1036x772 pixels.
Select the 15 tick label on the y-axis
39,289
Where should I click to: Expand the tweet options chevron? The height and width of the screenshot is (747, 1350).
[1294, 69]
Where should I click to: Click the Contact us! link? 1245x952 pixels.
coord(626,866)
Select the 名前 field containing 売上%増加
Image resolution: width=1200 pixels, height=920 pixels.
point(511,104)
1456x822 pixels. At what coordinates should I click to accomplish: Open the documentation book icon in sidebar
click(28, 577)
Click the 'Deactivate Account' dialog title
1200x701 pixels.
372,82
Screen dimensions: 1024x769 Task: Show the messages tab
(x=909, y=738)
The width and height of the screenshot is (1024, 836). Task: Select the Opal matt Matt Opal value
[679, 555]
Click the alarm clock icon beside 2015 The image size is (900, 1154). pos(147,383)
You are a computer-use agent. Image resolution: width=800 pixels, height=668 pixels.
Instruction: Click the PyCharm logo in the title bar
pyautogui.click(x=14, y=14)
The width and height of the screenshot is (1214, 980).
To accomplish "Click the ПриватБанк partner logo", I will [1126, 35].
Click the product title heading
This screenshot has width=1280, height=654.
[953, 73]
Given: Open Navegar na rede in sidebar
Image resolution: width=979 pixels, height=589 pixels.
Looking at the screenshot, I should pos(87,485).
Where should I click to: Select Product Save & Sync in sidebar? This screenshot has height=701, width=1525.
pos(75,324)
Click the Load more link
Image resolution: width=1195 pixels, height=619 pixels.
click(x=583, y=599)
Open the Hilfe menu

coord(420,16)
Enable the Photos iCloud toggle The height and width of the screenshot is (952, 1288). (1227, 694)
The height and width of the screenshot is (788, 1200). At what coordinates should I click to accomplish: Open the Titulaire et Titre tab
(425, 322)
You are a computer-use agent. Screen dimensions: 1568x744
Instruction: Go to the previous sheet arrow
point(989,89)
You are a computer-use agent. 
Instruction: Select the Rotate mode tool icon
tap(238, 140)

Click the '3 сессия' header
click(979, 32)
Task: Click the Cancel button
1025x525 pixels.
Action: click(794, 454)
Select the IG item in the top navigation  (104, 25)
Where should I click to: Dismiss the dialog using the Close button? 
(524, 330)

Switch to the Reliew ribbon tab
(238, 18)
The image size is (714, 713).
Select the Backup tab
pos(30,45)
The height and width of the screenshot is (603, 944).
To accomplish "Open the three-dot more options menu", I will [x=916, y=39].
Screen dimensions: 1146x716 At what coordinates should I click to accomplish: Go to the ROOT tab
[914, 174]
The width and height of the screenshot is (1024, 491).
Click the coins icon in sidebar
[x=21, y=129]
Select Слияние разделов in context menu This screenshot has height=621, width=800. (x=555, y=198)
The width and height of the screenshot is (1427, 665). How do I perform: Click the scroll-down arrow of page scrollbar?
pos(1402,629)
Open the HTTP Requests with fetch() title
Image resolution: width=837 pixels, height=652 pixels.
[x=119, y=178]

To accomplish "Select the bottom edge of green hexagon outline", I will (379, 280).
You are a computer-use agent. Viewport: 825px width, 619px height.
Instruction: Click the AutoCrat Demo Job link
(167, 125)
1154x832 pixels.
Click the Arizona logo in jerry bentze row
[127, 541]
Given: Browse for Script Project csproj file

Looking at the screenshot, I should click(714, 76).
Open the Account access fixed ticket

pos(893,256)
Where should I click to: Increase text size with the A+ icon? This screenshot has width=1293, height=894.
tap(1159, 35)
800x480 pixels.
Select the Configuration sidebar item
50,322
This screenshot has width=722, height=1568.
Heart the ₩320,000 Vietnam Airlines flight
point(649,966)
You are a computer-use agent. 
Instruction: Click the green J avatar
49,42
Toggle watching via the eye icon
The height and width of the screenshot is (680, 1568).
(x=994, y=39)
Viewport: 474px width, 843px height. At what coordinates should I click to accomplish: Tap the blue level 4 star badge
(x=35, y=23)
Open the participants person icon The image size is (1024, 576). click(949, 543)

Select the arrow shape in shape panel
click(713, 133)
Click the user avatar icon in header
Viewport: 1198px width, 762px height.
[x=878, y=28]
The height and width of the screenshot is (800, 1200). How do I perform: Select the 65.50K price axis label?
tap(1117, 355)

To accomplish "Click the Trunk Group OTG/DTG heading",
* * *
Work to complete: Could you copy out the data in full, exactly as it is written?

Solution to the problem:
1036x772 pixels.
Select the 15 tick label on the y-axis
39,289
Where should I click to: Expand the tweet options chevron? The height and width of the screenshot is (747, 1350).
[1294, 69]
Where should I click to: Click the Contact us! link? 1245x952 pixels.
coord(626,866)
Select the 名前 field containing 売上%増加
Image resolution: width=1200 pixels, height=920 pixels.
point(511,104)
1456x822 pixels. At what coordinates should I click to accomplish: Open the documentation book icon in sidebar
click(28, 577)
Click the 'Deactivate Account' dialog title
1200x701 pixels.
372,82
Screen dimensions: 1024x769 Task: Show the messages tab
(x=909, y=738)
The width and height of the screenshot is (1024, 836). Task: Select the Opal matt Matt Opal value
[679, 555]
Click the alarm clock icon beside 2015 The image size is (900, 1154). pos(147,383)
You are a computer-use agent. Image resolution: width=800 pixels, height=668 pixels.
Instruction: Click the PyCharm logo in the title bar
pyautogui.click(x=14, y=14)
The width and height of the screenshot is (1214, 980).
To accomplish "Click the ПриватБанк partner logo", I will [1126, 35].
Click the product title heading
This screenshot has width=1280, height=654.
[953, 73]
Given: Open Navegar na rede in sidebar
Image resolution: width=979 pixels, height=589 pixels.
Looking at the screenshot, I should pos(87,485).
Where should I click to: Select Product Save & Sync in sidebar? This screenshot has height=701, width=1525.
pos(75,324)
Click the Load more link
Image resolution: width=1195 pixels, height=619 pixels.
click(x=583, y=599)
Open the Hilfe menu

coord(420,16)
Enable the Photos iCloud toggle The height and width of the screenshot is (952, 1288). (1227, 694)
The height and width of the screenshot is (788, 1200). At what coordinates should I click to accomplish: Open the Titulaire et Titre tab
(425, 322)
You are a computer-use agent. Screen dimensions: 1568x744
Instruction: Go to the previous sheet arrow
point(989,89)
You are a computer-use agent. 
Instruction: Select the Rotate mode tool icon
tap(238, 140)

Click the '3 сессия' header
click(979, 32)
Task: Click the Cancel button
1025x525 pixels.
Action: click(794, 454)
Select the IG item in the top navigation  (104, 25)
Where should I click to: Dismiss the dialog using the Close button? 
(524, 330)

Switch to the Reliew ribbon tab
(238, 18)
The image size is (714, 713).
Select the Backup tab
pos(30,45)
The height and width of the screenshot is (603, 944).
To accomplish "Open the three-dot more options menu", I will [x=916, y=39].
Screen dimensions: 1146x716 At what coordinates should I click to accomplish: Go to the ROOT tab
[914, 174]
The width and height of the screenshot is (1024, 491).
Click the coins icon in sidebar
[x=21, y=129]
Select Слияние разделов in context menu This screenshot has height=621, width=800. (x=555, y=198)
The width and height of the screenshot is (1427, 665). How do I perform: Click the scroll-down arrow of page scrollbar?
pos(1402,629)
Open the HTTP Requests with fetch() title
Image resolution: width=837 pixels, height=652 pixels.
[x=119, y=178]

To accomplish "Select the bottom edge of green hexagon outline", I will (379, 280).
You are a computer-use agent. Viewport: 825px width, 619px height.
Instruction: Click the AutoCrat Demo Job link
(167, 125)
1154x832 pixels.
Click the Arizona logo in jerry bentze row
[127, 541]
Given: Browse for Script Project csproj file

Looking at the screenshot, I should click(714, 76).
Open the Account access fixed ticket

pos(893,256)
Where should I click to: Increase text size with the A+ icon? This screenshot has width=1293, height=894.
tap(1159, 35)
800x480 pixels.
Select the Configuration sidebar item
50,322
This screenshot has width=722, height=1568.
Heart the ₩320,000 Vietnam Airlines flight
point(649,966)
You are a computer-use agent. 
Instruction: Click the green J avatar
49,42
Toggle watching via the eye icon
The height and width of the screenshot is (680, 1568).
(x=994, y=39)
Viewport: 474px width, 843px height. At what coordinates should I click to accomplish: Tap the blue level 4 star badge
(x=35, y=23)
Open the participants person icon The image size is (1024, 576). click(949, 543)

Select the arrow shape in shape panel
click(713, 133)
Click the user avatar icon in header
Viewport: 1198px width, 762px height.
[x=878, y=28]
The height and width of the screenshot is (800, 1200). How do I perform: Select the 65.50K price axis label?
tap(1117, 355)

To accomplish "Click the Trunk Group OTG/DTG heading",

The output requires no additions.